Articulating a shared desire to “transform the broader criminal legal system,” Becton and her Politico co-authors urged fellow prosecutors to adhere to the following “commitments”:
- Do not prosecute peaceful protesters. Citizens have a right to protest, and prosecutions can antagonize marginalized communities.
- Do not accept any funding from police unions. This will ensure our offices’ independence, and the ability to hold police accountable for injustice and misconduct.
- Require the review of all available evidence — including body-worn camera and other video footage — in cases that rest solely on the testimony of an officer.
- Ban “No Knock” warrants and reexamine our policies for issuing warrants. “No Knock” warrants are a violation of individual rights and represent an overreach of police power.
- Hold police accountable by pursuing criminal charges against officers unlawfully using excessive force and other forms of state-sanctioned violence.
- By increasing our efforts to decline to prosecute certain low-level offenses, we can work to reverse the disproportionate impact the legal system has on Black people and low-income communities.
- Financially support and advocate for increases in funding to community-led and community-defined responses, restorative justice and violence prevention programs. Investing in community-led programs is crucial to addressing the racist origins of our legal system.

______

- WHAT IS BEING ASKED:
Reproduce the passage on prosecutors' commitments word for word, everything from "- Hold police" down to "and low-income communities.". The rows that come next are separate material and are unrelated to the passage on prosecutors' commitments.

Stored data:

______

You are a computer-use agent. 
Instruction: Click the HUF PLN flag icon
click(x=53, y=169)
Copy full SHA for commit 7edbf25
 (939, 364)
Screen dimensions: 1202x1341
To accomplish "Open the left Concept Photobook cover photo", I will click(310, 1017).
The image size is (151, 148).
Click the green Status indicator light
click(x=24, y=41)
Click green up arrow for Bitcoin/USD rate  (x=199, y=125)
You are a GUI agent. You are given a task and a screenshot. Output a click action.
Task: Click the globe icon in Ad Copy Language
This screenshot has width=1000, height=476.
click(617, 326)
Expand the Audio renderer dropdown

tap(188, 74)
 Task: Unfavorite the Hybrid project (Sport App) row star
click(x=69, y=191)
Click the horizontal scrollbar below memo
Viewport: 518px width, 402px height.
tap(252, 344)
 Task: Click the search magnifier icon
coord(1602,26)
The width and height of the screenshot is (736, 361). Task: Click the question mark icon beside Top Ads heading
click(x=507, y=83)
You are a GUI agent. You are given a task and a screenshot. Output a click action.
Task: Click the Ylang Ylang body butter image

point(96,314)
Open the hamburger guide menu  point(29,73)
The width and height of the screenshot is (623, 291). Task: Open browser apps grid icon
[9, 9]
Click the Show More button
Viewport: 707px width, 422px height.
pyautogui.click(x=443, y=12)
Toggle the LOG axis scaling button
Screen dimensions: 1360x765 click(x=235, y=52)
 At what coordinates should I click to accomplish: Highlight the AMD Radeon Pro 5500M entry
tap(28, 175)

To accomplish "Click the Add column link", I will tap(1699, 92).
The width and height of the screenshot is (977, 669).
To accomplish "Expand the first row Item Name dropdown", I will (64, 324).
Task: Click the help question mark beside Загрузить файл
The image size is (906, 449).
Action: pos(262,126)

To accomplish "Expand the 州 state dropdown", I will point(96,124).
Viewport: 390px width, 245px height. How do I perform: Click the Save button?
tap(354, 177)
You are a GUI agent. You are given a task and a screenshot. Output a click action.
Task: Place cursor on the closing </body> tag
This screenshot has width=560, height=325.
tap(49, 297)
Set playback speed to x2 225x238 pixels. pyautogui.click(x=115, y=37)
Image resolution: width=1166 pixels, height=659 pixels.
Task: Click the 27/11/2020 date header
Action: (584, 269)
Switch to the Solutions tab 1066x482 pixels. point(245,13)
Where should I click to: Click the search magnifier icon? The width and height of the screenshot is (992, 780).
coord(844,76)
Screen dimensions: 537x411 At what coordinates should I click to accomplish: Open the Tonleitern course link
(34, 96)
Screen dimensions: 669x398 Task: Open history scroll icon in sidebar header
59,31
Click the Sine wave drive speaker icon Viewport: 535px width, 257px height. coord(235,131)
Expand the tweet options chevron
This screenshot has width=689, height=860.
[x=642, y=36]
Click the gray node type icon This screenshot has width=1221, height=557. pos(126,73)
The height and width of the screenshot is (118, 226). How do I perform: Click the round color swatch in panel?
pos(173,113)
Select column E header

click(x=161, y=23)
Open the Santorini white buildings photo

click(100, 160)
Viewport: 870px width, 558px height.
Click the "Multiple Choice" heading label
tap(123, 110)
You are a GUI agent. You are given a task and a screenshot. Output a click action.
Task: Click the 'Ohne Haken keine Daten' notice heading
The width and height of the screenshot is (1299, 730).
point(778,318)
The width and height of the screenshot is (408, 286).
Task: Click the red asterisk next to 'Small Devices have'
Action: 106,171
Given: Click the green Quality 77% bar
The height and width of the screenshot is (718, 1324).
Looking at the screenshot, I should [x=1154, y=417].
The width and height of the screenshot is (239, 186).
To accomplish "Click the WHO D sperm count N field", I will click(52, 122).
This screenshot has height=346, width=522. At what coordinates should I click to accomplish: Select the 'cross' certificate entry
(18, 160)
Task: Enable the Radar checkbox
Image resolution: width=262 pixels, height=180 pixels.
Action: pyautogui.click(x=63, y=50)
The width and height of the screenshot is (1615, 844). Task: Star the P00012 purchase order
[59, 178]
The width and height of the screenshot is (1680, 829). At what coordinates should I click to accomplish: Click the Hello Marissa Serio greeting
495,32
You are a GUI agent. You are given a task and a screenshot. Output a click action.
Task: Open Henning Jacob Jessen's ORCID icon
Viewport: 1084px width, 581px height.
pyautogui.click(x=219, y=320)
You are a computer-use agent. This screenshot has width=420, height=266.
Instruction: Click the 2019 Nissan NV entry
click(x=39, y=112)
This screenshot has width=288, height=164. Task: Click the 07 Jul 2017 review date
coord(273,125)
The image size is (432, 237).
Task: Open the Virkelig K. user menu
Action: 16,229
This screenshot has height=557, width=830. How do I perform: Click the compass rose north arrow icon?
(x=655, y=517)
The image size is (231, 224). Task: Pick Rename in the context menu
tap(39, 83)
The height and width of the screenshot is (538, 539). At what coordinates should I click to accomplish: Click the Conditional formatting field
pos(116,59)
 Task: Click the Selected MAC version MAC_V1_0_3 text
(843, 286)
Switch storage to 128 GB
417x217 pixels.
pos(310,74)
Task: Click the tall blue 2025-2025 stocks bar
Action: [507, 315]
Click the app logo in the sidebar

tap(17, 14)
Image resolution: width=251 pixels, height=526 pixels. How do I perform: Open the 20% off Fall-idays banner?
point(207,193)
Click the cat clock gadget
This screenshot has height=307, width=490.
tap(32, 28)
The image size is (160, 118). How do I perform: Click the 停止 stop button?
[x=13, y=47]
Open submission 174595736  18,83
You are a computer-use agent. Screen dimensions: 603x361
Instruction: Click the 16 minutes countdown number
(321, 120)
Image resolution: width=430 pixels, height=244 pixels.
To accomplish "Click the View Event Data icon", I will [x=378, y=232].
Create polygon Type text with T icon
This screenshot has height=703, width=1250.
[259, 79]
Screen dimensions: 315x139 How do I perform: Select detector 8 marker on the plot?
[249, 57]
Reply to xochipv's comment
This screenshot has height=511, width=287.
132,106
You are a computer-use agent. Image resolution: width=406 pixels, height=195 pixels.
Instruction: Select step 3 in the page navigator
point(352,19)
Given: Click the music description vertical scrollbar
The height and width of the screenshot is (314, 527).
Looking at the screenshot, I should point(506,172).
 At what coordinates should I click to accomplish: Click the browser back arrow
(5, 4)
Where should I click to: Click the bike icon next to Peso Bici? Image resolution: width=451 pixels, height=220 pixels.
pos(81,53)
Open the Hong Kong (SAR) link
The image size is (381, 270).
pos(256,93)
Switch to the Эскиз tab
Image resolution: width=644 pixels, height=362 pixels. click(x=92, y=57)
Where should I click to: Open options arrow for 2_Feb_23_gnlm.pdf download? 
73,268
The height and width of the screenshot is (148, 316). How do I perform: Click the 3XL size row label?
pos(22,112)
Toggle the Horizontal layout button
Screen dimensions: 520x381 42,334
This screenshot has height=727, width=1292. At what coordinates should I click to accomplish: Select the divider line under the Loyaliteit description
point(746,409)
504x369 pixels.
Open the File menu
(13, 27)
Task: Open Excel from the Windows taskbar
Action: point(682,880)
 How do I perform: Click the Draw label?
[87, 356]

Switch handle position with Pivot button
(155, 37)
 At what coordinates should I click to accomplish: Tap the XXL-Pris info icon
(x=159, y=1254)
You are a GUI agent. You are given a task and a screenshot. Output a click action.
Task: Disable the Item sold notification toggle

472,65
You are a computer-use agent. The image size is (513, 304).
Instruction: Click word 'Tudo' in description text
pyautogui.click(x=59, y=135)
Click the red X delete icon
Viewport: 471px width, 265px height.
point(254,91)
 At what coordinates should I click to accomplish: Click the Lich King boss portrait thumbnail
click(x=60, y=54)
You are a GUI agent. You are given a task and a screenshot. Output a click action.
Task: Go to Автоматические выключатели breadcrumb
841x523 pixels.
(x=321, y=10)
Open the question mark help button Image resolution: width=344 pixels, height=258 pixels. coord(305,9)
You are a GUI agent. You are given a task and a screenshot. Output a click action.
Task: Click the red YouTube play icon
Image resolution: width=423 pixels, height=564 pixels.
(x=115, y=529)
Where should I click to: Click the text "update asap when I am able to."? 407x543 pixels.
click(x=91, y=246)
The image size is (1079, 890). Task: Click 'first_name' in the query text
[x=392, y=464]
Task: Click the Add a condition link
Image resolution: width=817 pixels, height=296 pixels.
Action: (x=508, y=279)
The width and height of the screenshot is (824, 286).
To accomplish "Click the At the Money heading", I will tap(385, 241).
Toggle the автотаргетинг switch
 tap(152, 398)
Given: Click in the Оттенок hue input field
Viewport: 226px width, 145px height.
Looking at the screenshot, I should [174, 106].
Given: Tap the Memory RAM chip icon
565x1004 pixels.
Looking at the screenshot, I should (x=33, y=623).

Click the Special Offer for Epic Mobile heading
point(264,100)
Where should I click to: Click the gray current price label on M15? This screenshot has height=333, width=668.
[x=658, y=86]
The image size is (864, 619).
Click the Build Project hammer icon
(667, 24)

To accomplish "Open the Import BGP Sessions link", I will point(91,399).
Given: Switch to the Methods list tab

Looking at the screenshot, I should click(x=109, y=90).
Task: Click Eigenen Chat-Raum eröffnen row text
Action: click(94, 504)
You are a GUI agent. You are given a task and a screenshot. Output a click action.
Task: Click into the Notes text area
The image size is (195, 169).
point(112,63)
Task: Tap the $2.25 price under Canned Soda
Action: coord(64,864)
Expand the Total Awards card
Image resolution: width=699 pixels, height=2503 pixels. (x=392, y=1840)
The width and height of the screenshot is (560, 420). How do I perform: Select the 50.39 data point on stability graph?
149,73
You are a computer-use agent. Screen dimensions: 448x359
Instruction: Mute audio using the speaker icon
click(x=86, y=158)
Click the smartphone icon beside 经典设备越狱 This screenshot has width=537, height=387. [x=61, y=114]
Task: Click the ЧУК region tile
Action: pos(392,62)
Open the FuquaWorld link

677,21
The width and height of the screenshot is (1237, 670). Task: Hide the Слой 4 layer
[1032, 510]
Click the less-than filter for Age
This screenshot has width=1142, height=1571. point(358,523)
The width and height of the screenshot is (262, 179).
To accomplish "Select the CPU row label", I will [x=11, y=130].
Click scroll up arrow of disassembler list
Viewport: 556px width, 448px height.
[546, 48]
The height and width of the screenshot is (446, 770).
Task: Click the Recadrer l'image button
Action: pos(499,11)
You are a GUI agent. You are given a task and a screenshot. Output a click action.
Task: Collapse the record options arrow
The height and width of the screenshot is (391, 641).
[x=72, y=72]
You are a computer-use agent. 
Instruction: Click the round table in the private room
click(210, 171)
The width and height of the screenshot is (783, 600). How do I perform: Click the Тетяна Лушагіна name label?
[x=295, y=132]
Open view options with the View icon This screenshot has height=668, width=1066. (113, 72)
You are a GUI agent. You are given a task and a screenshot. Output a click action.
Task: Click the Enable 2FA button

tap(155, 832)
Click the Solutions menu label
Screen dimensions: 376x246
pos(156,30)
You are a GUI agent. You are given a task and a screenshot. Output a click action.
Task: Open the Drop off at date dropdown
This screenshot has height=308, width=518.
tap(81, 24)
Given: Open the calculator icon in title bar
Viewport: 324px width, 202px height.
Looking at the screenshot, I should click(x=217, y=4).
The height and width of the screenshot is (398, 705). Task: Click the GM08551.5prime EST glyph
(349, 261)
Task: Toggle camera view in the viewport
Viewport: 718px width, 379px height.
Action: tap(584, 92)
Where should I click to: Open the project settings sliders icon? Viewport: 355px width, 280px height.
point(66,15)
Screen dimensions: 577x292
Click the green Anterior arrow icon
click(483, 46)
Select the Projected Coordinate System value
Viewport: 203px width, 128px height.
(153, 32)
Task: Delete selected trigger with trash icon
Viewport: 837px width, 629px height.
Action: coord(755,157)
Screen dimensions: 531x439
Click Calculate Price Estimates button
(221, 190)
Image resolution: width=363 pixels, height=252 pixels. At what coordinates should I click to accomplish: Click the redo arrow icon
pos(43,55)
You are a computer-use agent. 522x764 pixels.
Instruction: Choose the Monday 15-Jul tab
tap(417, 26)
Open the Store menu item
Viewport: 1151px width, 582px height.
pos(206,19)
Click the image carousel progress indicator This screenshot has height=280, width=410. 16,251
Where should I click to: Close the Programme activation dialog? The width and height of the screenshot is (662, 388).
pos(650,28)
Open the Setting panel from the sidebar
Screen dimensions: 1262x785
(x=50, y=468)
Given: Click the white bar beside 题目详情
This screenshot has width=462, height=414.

______

- ANSWER BOX:
- Hold police accountable by pursuing criminal charges against officers unlawfully using excessive force and other forms of state-sanctioned violence.
- By increasing our efforts to decline to prosecute certain low-level offenses, we can work to reverse the disproportionate impact the legal system has on Black people and low-income communities.